‘Priceless’ 16th century globe could be the oldest ever auctioned

cnn– A16th century globe depicting the world before Australia had even been “discovered” could be the oldest ever to come to auction.
The “priceless” artifact — which features sea monsters, ships and a depiction of Triton, a Greek god of the sea — emerged at a free valuation held by British firm Hansons Auctioneers.
Due to go under the hammer on Thursday, the globe, which measures 3.5 inches in diameter, is thought to be almost 500 years old and had previously belonged to a member of the Monuments, Fine Arts, and Archives (MFAA) section, a Allied unit dubbed the Monuments Men which protected cultural treasures during World War II.
Jim Spencer, head of the Library Auction at Hansons, was “stunned” when a member of the public brought the desktop globe along to the company’s Staffordshire salesroom, Bishton Hall at Wolseley Bridge, for a free valuation.
The vendor was “unsure if the globe was anything of great significance,” according to Spencer.
But research carried out by Hansons revealed that it dates back to circa 1550/60, making it one of the earliest terrestrial globes in existence — and potentially the oldest ever to come to auction. The guide price is set at £20,000-30,000 ($26,443-39,650) but Spencer said it would likely fetch beyond that.
Spencer explained to CNN that the globe is made up of 12 engraved gores.
He said: “Gores are like segments from an orange. They were produced as an engraving or woodcut and printed on paper. These were then glued onto a sphere, usually wooden, to create a globe. It’s more common to see an engraved brass or silver globe from this period, though they are still incredibly rare.
“I think a desktop globe with paper gores like ours, from this period, is unheard of. A sheet of gores alone is very rare and valuable, perhaps £10,000-20,000, but to see them actually used on a globe, with the furniture — wooden cradle etc — is truly remarkable.”
Spencer contacted experts around the world in a bid to find out more about its provenance.
“Most museums said they were unable to help because they don’t have anything like it in their collections, but one put me on the track of French map maker Francois Demongenet who was active in 1550/60,” he said in an article on Hansons’ website.

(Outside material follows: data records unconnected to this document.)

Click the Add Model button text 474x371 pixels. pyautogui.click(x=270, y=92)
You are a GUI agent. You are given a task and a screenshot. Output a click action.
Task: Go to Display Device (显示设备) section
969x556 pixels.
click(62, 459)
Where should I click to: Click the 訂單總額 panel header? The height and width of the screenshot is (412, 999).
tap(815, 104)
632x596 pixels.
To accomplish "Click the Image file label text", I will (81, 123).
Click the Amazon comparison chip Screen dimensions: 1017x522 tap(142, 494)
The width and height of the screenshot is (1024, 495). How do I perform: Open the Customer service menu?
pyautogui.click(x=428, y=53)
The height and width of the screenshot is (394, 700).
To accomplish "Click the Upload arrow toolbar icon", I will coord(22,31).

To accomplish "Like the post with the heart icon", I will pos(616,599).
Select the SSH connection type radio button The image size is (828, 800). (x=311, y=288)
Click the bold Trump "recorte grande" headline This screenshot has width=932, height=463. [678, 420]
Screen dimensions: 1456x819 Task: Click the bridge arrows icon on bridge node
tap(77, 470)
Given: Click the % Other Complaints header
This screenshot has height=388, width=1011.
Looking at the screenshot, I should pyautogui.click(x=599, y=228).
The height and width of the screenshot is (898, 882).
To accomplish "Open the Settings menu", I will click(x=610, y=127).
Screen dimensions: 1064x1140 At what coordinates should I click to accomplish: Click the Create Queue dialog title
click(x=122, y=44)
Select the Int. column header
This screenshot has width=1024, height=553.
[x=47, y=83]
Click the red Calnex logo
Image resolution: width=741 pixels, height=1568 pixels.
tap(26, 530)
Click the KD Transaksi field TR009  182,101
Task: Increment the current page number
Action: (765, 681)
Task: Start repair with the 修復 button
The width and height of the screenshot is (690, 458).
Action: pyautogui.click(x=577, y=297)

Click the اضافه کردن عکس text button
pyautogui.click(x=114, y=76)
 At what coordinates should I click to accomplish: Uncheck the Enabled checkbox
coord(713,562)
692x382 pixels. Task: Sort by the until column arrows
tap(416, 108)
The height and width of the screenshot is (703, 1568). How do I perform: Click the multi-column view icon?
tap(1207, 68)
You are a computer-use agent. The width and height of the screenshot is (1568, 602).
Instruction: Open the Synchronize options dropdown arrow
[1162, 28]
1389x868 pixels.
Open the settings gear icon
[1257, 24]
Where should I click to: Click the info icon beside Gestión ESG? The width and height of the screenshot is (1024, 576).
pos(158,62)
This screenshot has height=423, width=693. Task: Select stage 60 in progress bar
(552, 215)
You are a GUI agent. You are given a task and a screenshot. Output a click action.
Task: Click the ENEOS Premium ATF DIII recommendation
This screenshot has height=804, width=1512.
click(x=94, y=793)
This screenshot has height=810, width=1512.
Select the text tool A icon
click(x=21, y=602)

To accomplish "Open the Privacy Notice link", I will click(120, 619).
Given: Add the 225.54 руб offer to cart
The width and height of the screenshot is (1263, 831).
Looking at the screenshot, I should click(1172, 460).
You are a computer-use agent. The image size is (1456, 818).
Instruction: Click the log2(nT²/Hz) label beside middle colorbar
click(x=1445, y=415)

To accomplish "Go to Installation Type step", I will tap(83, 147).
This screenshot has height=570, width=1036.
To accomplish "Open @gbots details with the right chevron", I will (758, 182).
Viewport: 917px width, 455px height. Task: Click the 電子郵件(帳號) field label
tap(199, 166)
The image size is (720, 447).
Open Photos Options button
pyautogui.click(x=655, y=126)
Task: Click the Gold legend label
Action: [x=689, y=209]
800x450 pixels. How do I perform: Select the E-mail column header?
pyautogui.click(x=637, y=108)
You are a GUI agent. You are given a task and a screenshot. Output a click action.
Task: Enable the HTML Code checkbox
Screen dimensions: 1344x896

“One specialist said 16th century globes are nigh on impossible to come across.
“Our globe looks like it could be the earliest ever offered at auction.”
The globe was originally in the collection of Major Edward Croft-Murray, former keeper of prints and drawings at the British Museum, prior to its purchase by the vendor.
“I guess we’ll never know how Major Croft-Murray acquired the globe, but we do know he was one of the ‘Monuments Men’ who rescued all manner of treasures during the war,” said Spencer.
According to the Monuments Men Foundation, Croft-Murray was assigned as an adviser to the MFAA in Italy in 1943.
It is not known how the globe came into his possession, however, Spencer told CNN.
“I guess we’ll never know how he acquired it. Arguably, it is the sort of important object that could’ve been discovered during the chaos of war.”
According to Spencer, the oldest globe in the world is the Erdapfel which dates back to 1492, followed by the 1504 Ostrich Egg Globe which sold at the London Map Fair in 2012.
He said: “The age of our globe firmly places it among the rarest in existence. It’s older than other terrestrial globes in many major museums, including the British Library and British Museum.”
Its rarity makes it impossible to predict how much it will sell for.
“To me, it feels priceless,” said Spencer. “I don’t think it’s possible to say what its monetary value is because I have nothing to compare it with, but I’m guiding at £20,000-30,000 and feel it must surely reach or soar beyond that.”
He added: “People would’ve been wearing ruffs and codpieces when they first handled this globe in Elizabethan England. No European had sighted let alone set foot on Australia.”
Exploration flourished in the 16th century thanks to navigational skills. Japan appears on the globe as “Sipannge,” North America is marked “Devicta ann 1530” and South America is marked “Nova Terra Inventa anno 1492” and “Canibales Tropophagi.”
“It’s amazing to think of all the historical events this delicate little globe has survived,” said Spencer, noting it was made a century before the Great Fire of London in 1666 and had come through two world wars. “To me, it feels like a museum piece.”